2 Geological Process
Geological processes change the geomorphological landform features continuously. The study on the old topographical maps of 100 years indicates complete change of Chilika lagoon especially along the shore. The prevailing wind erodes transports and deposits sand from one place to another. These geodynamical actions may be due to several causes. However, identifying these causes, it is possible to make some sustainable development such as mouth stabilization.
3 Geological History
Geological studies reveal that coastline along Chilika has shifted toward sea. The evidence is Konark temple is present now at 3 km from the shore since it was built on the shore. The causes of coastline shifting and growth of the spit are strong wind, absence of strong river and tidal current. Most of the lagoons were formed due to sea level rise over the last 6000–8000 years.
The mouth of the Chilika Lake keeps on changing its position especially toward northeast. The width of the mouth was 1.5 km in 1780 and then reduced to half in 1820. The mouth is closed up frequently, so that it is necessary to dredge the silted sand for seawater entrance. Chilika Lake is being silted up and the depth is shallow.

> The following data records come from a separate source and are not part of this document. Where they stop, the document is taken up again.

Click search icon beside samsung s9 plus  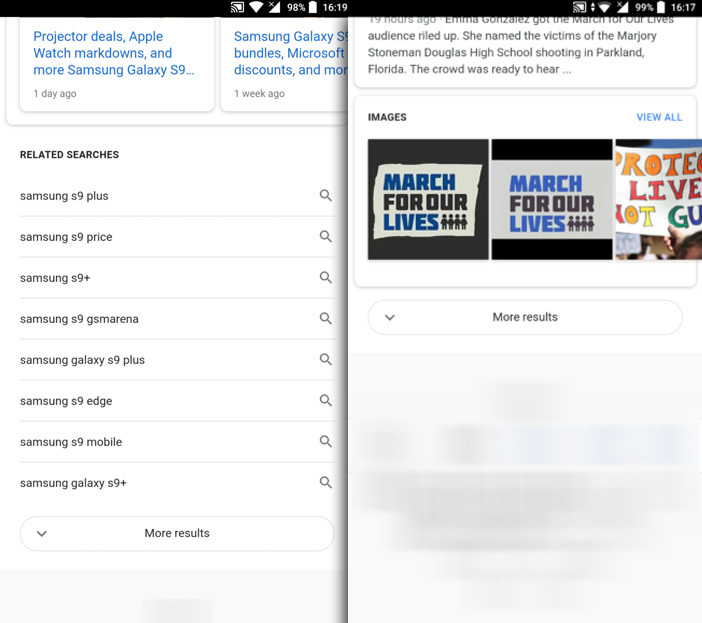325,196
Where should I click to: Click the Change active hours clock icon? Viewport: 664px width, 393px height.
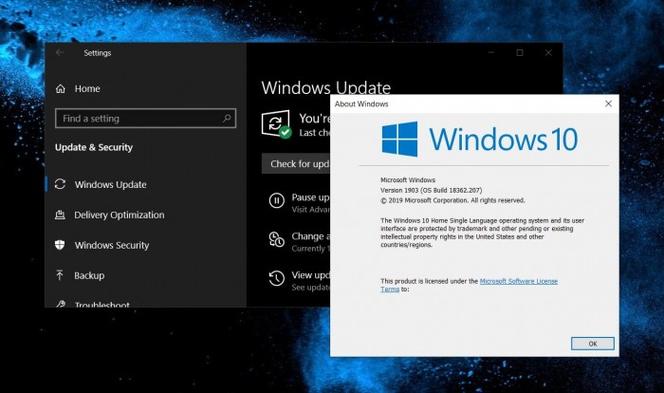(x=277, y=239)
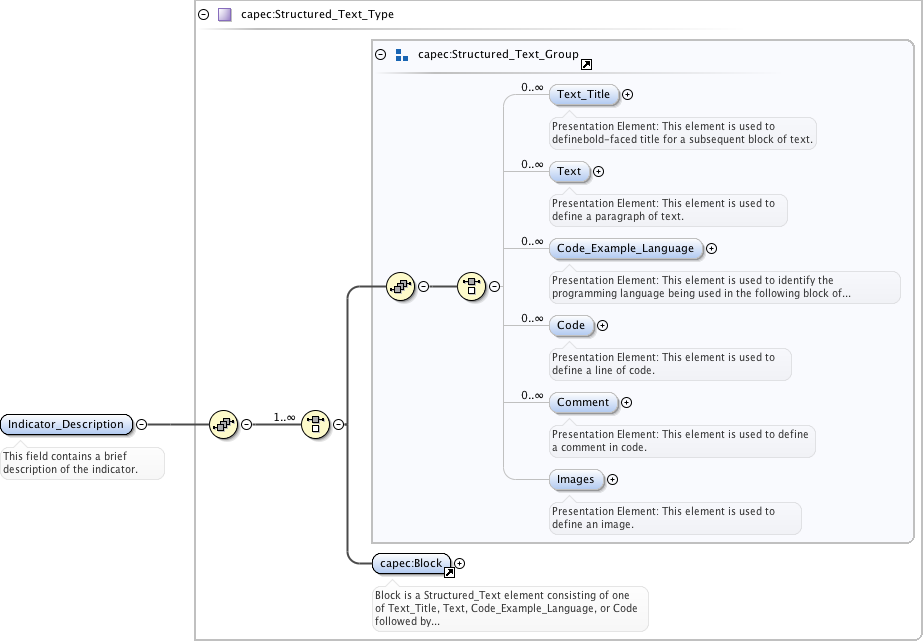Image resolution: width=924 pixels, height=642 pixels.
Task: Collapse the capec:Structured_Text_Group box
Action: pos(380,55)
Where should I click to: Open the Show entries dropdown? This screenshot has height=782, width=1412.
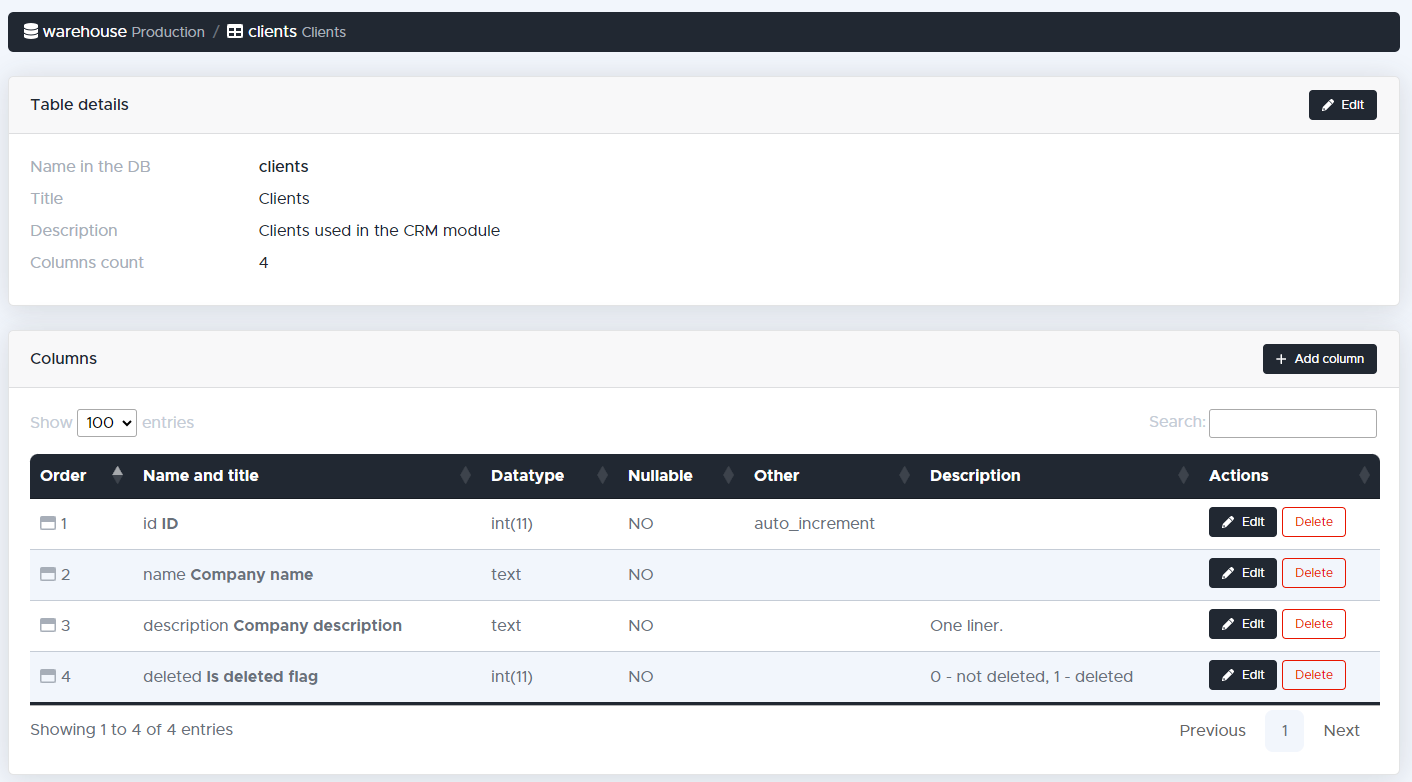[x=107, y=423]
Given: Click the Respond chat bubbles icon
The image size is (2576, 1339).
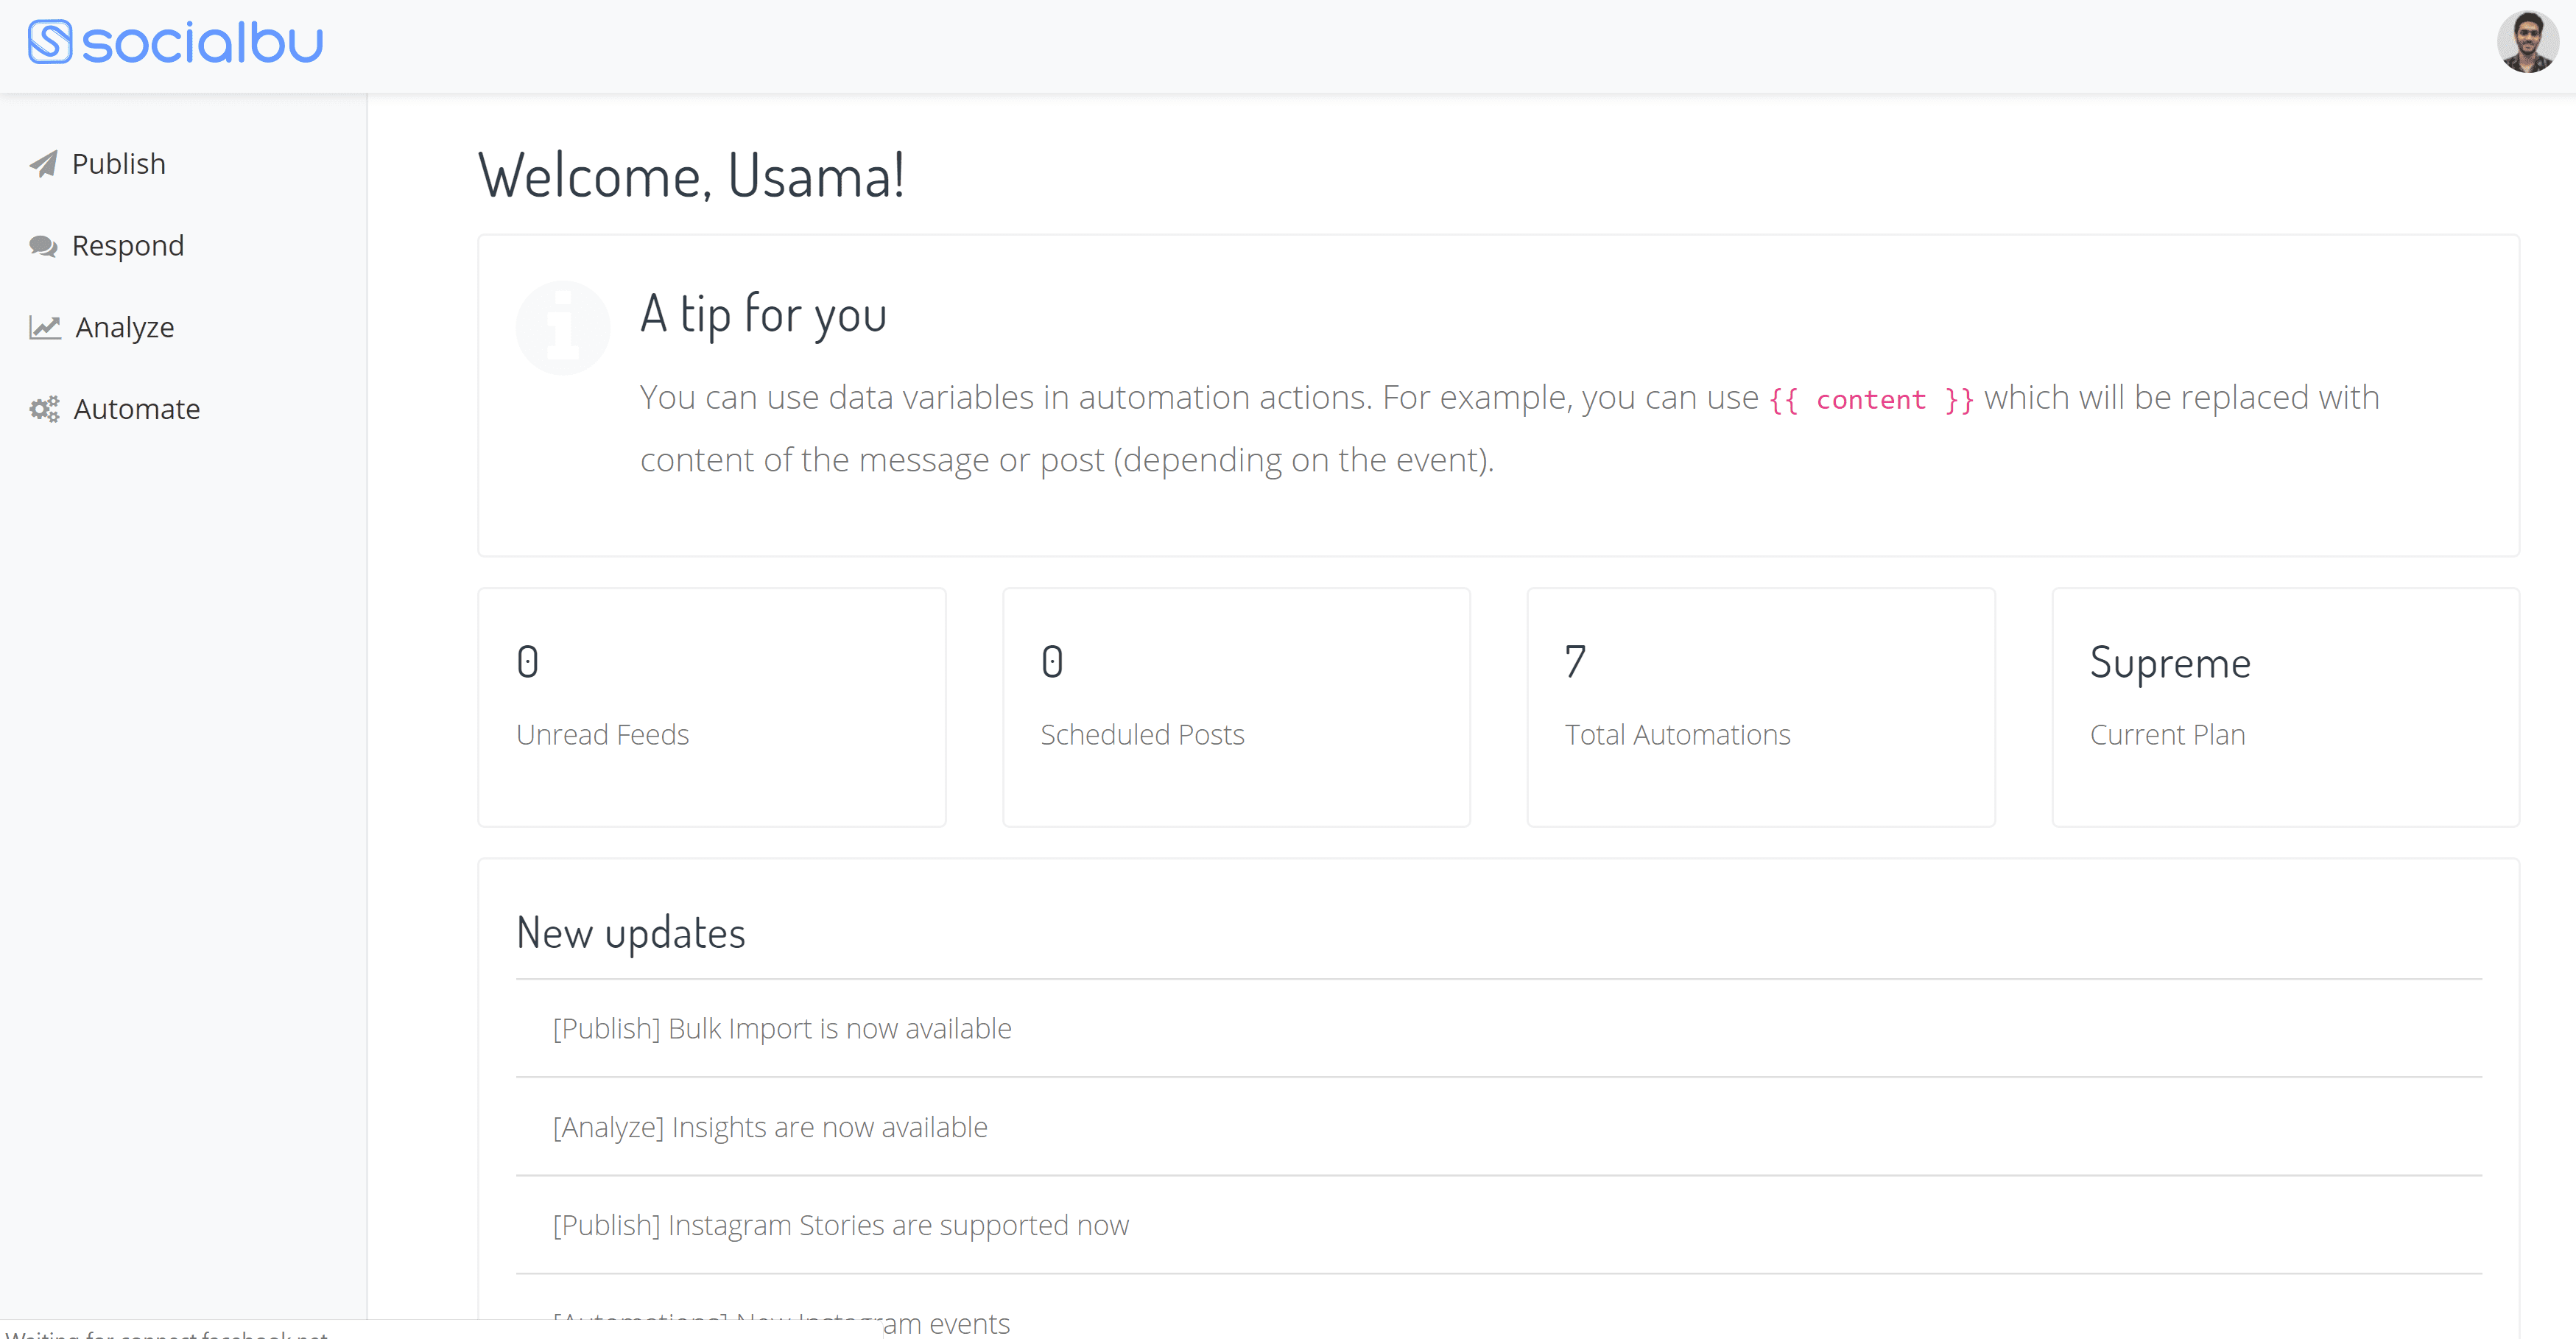Looking at the screenshot, I should tap(43, 246).
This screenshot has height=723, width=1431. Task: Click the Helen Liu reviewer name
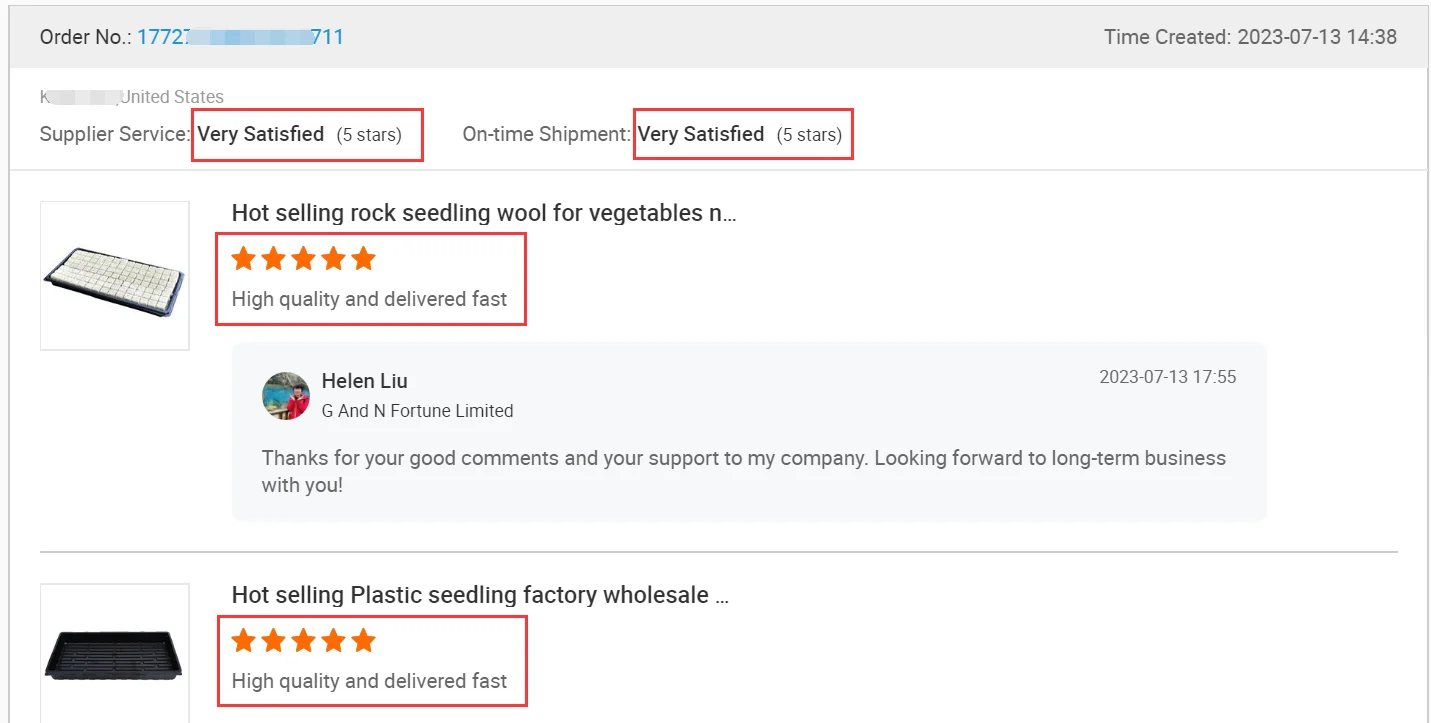[365, 381]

The coastline of the Odisha is being subjected to various environmental impacts which results in both accretion and erosion. The opening of the outer channel near Arkhakuda was reported during 1914 and was found ineffective in 2000. A new mouth was opened near Sipakuda in 2000. At present, Arkhakuda mouth is completely closed off and the artificially opened mouth near Sipakuda is enlarged.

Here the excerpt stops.